--- START ---
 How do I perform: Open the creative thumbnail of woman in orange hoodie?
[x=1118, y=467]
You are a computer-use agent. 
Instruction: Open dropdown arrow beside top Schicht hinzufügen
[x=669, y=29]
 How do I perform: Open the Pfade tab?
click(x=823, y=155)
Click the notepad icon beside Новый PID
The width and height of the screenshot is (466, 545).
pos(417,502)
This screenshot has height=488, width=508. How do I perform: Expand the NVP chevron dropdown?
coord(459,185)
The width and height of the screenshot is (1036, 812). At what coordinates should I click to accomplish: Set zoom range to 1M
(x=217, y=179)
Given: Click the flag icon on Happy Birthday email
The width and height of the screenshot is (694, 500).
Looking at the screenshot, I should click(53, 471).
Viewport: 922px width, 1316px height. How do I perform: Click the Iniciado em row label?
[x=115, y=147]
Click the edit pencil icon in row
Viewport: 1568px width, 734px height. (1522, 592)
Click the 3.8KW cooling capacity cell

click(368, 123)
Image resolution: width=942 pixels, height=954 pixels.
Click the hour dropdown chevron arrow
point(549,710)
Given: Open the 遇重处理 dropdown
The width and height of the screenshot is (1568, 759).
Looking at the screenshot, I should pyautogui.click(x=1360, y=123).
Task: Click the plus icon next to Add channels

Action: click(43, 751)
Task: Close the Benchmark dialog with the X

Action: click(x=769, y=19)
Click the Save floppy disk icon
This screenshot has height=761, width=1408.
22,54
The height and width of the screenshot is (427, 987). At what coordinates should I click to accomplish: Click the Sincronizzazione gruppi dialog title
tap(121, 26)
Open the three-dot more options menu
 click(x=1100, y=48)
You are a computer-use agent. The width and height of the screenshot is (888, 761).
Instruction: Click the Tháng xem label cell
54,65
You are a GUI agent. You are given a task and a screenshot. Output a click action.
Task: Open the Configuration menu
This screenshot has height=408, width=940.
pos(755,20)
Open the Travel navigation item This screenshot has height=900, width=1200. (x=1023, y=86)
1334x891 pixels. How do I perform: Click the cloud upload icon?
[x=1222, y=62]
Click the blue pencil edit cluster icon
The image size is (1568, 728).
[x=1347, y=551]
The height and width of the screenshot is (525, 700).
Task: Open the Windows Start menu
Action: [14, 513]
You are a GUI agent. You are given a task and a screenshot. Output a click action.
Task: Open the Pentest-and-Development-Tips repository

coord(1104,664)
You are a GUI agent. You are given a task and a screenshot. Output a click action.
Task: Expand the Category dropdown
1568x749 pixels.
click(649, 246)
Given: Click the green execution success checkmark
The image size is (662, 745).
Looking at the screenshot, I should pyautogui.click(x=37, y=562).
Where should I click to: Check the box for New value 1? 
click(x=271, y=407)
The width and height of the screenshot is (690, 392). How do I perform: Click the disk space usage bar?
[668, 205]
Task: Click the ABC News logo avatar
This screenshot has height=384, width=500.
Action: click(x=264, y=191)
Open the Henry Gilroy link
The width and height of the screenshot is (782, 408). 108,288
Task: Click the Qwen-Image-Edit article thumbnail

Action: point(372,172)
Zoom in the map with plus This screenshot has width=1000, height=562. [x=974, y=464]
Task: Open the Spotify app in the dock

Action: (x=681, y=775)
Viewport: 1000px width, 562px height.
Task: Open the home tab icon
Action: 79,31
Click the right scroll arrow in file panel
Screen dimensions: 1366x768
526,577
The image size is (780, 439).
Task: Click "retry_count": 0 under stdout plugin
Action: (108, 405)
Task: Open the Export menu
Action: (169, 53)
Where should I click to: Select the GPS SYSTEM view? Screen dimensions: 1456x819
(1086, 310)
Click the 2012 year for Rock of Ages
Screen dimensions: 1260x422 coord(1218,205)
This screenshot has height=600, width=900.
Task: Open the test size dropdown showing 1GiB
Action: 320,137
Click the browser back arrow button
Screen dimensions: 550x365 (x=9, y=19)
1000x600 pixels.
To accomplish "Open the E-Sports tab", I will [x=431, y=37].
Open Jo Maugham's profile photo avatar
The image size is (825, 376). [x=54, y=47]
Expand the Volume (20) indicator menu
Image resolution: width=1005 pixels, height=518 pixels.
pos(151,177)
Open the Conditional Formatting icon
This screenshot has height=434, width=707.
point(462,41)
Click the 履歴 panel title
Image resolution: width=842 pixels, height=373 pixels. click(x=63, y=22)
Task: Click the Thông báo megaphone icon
--- END ---
* _Description of the task_: Produce a verbatim copy of each record above.

* _Output below_:
 How do I perform: Open the creative thumbnail of woman in orange hoodie?
[x=1118, y=467]
You are a computer-use agent. 
Instruction: Open dropdown arrow beside top Schicht hinzufügen
[x=669, y=29]
 How do I perform: Open the Pfade tab?
click(x=823, y=155)
Click the notepad icon beside Новый PID
The width and height of the screenshot is (466, 545).
pos(417,502)
This screenshot has height=488, width=508. How do I perform: Expand the NVP chevron dropdown?
coord(459,185)
The width and height of the screenshot is (1036, 812). At what coordinates should I click to accomplish: Set zoom range to 1M
(x=217, y=179)
Given: Click the flag icon on Happy Birthday email
The width and height of the screenshot is (694, 500).
Looking at the screenshot, I should click(53, 471).
Viewport: 922px width, 1316px height. How do I perform: Click the Iniciado em row label?
[x=115, y=147]
Click the edit pencil icon in row
Viewport: 1568px width, 734px height. (1522, 592)
Click the 3.8KW cooling capacity cell

click(368, 123)
Image resolution: width=942 pixels, height=954 pixels.
Click the hour dropdown chevron arrow
point(549,710)
Given: Open the 遇重处理 dropdown
The width and height of the screenshot is (1568, 759).
Looking at the screenshot, I should pyautogui.click(x=1360, y=123).
Task: Click the plus icon next to Add channels

Action: click(43, 751)
Task: Close the Benchmark dialog with the X

Action: click(x=769, y=19)
Click the Save floppy disk icon
This screenshot has height=761, width=1408.
22,54
The height and width of the screenshot is (427, 987). At what coordinates should I click to accomplish: Click the Sincronizzazione gruppi dialog title
tap(121, 26)
Open the three-dot more options menu
 click(x=1100, y=48)
You are a computer-use agent. The width and height of the screenshot is (888, 761).
Instruction: Click the Tháng xem label cell
54,65
You are a GUI agent. You are given a task and a screenshot. Output a click action.
Task: Open the Configuration menu
This screenshot has height=408, width=940.
pos(755,20)
Open the Travel navigation item This screenshot has height=900, width=1200. (x=1023, y=86)
1334x891 pixels. How do I perform: Click the cloud upload icon?
[x=1222, y=62]
Click the blue pencil edit cluster icon
The image size is (1568, 728).
[x=1347, y=551]
The height and width of the screenshot is (525, 700).
Task: Open the Windows Start menu
Action: [14, 513]
You are a GUI agent. You are given a task and a screenshot. Output a click action.
Task: Open the Pentest-and-Development-Tips repository

coord(1104,664)
You are a GUI agent. You are given a task and a screenshot. Output a click action.
Task: Expand the Category dropdown
1568x749 pixels.
click(649, 246)
Given: Click the green execution success checkmark
The image size is (662, 745).
Looking at the screenshot, I should pyautogui.click(x=37, y=562).
Where should I click to: Check the box for New value 1? 
click(x=271, y=407)
The width and height of the screenshot is (690, 392). How do I perform: Click the disk space usage bar?
[668, 205]
Task: Click the ABC News logo avatar
This screenshot has height=384, width=500.
Action: click(x=264, y=191)
Open the Henry Gilroy link
The width and height of the screenshot is (782, 408). 108,288
Task: Click the Qwen-Image-Edit article thumbnail

Action: point(372,172)
Zoom in the map with plus This screenshot has width=1000, height=562. [x=974, y=464]
Task: Open the Spotify app in the dock

Action: (x=681, y=775)
Viewport: 1000px width, 562px height.
Task: Open the home tab icon
Action: 79,31
Click the right scroll arrow in file panel
Screen dimensions: 1366x768
526,577
The image size is (780, 439).
Task: Click "retry_count": 0 under stdout plugin
Action: (108, 405)
Task: Open the Export menu
Action: (169, 53)
Where should I click to: Select the GPS SYSTEM view? Screen dimensions: 1456x819
(1086, 310)
Click the 2012 year for Rock of Ages
Screen dimensions: 1260x422 coord(1218,205)
This screenshot has height=600, width=900.
Task: Open the test size dropdown showing 1GiB
Action: 320,137
Click the browser back arrow button
Screen dimensions: 550x365 (x=9, y=19)
1000x600 pixels.
To accomplish "Open the E-Sports tab", I will [x=431, y=37].
Open Jo Maugham's profile photo avatar
The image size is (825, 376). [x=54, y=47]
Expand the Volume (20) indicator menu
Image resolution: width=1005 pixels, height=518 pixels.
pos(151,177)
Open the Conditional Formatting icon
This screenshot has height=434, width=707.
point(462,41)
Click the 履歴 panel title
Image resolution: width=842 pixels, height=373 pixels. click(x=63, y=22)
Task: Click the Thông báo megaphone icon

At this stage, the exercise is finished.